書類鞄と言って良いのかどうか、グラッドストン・バッグ。鞄上部の口が大きく左右に開くスタイル。イギリス人はグラッドストン・バッグのことを、「メタル・フレイム・ブリーフケース」と呼ぶことがある。もっとも古い英国人は、「ローズベリー・バッグ」と言ったりする。かつて、英国首相だった、アーチボルト・フィリップ・プリムローズこと、第五代ローズベリー卿が好んだ鞄だったことによる。
それはともかく、ローズベリー・バッグであるところの、グラッドストン・バッグ方式は、1826年のフランスで発明されたという。パリの、ゴディヨーという職人の考案であった、と。

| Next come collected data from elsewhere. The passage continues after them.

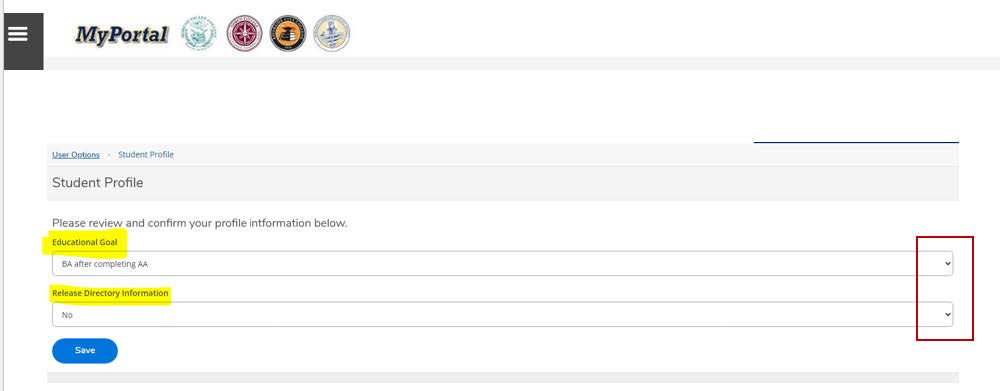Select the teal Moreno Valley College seal

(x=199, y=33)
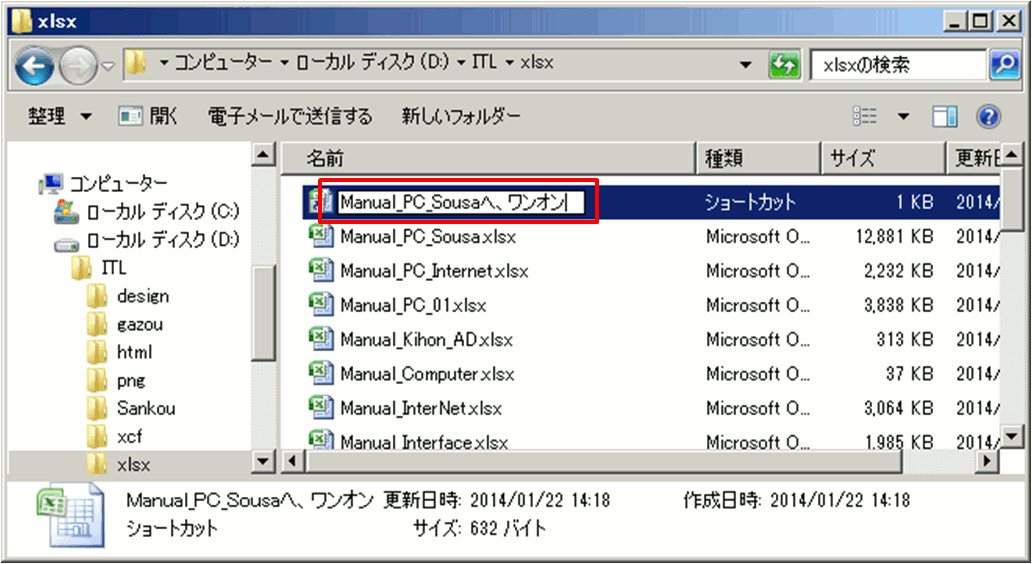Click the file list scroll down arrow

[x=1012, y=436]
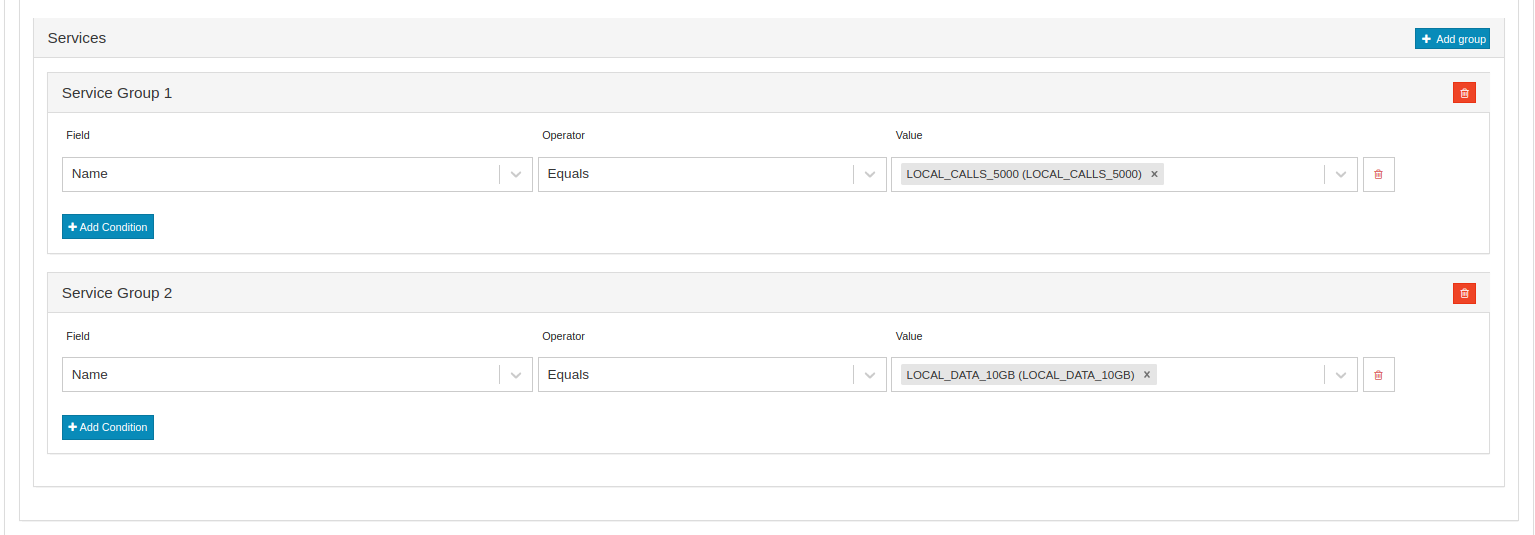Open the Field dropdown in Service Group 2
Viewport: 1535px width, 535px height.
point(297,375)
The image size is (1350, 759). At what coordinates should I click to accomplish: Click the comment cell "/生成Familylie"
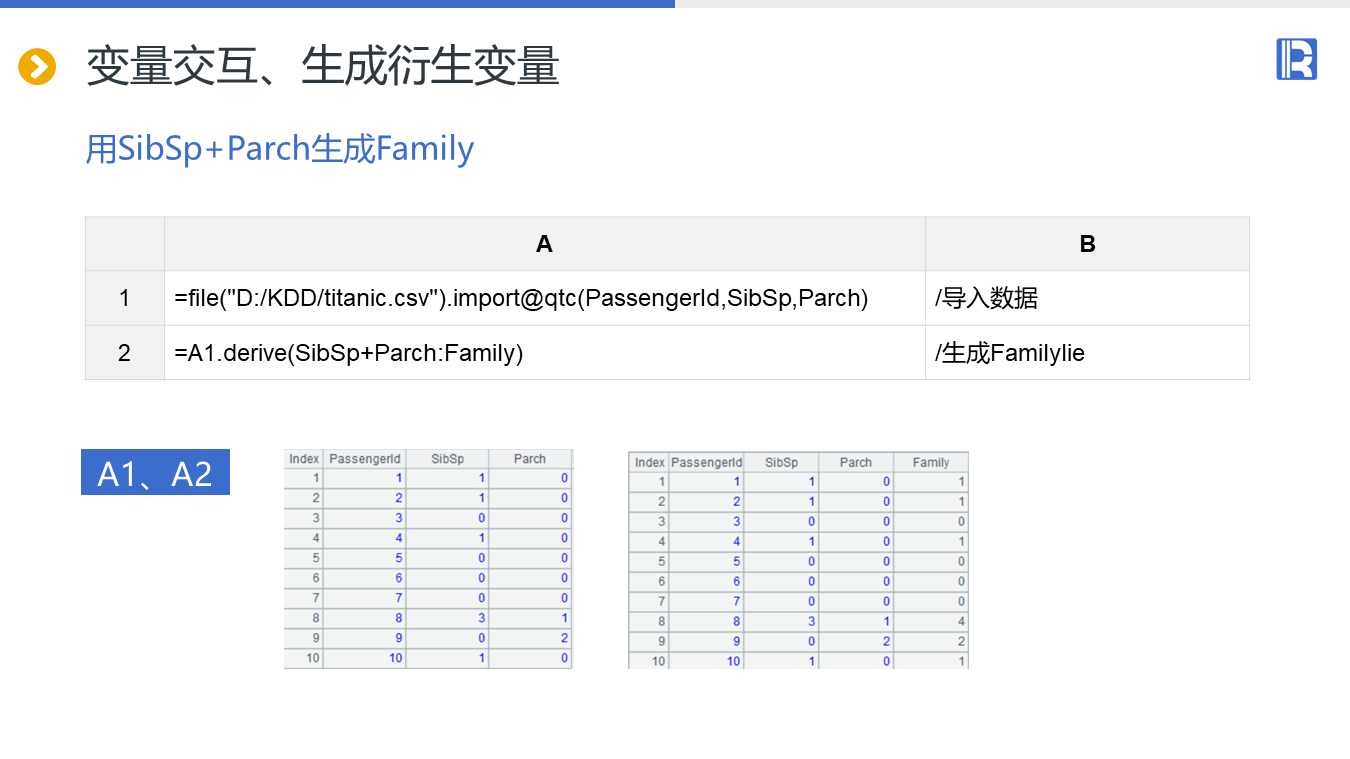point(1009,353)
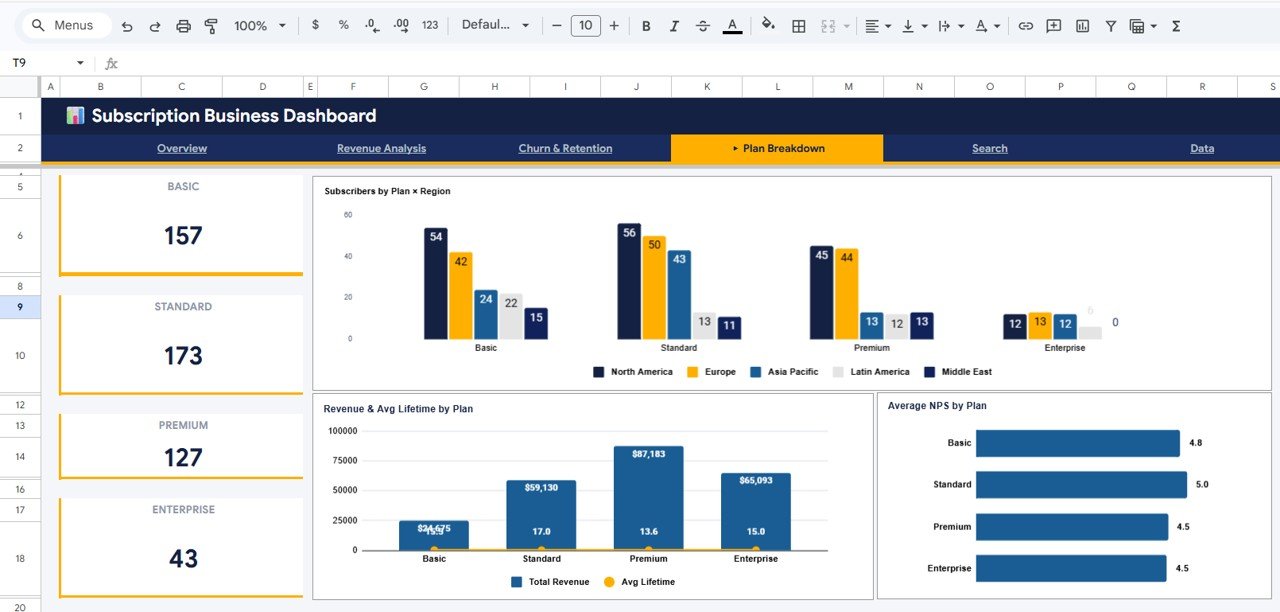The height and width of the screenshot is (612, 1280).
Task: Apply currency format with the dollar icon
Action: pyautogui.click(x=315, y=25)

1915年度版「ブルックス・ブラザーズ」のカタログ上には、少数ながら、ブリーフケースと、ドキュメント・ケースとが紹介されている。1915年頃のアメリカでは、ブリーフケースも、ドキュメント・ケースも共に使われた言葉なのであろう。
一方、1929年度版「ハロッズ」のカタログ上には、「ドキュメント・ケース」が三点登場している。カウハイド製が二点、ピッグスキン製が一点。そのどれを眺めても、今、我われが「ブリーフケース」と呼んでいるものに近い。ただし、「ブリーフケース」の名称は見当たらないのだ。
「コルビー・シンプキンズは、ブリーフケースを手に持って入って来た。」
これは1954年に、T・S・エリオットが発表した『ザ・コンフィデンシャル・クラーク』の一節。1950年代には、ごくふつうに「ブリーフケース」が使われていたのであろう。
「とくに愛好しているのは赤い鞄で、染料と皮のにおいの混じったものなのか、甘く物悲しいようなにおいがして、それが二年たっても消えない。」
1978年に、吉行淳之介が書いた随筆『鞄』の中の一文。われは勝手にボルドー色を想像しているのだが。もちろん、これがブリーフケースである保証はない。しかし永く使っているうちに、だんだんと愛着の湧いてくるブリーフケースをひとつ持っていたいのは、誰かしも同じ想いであろう。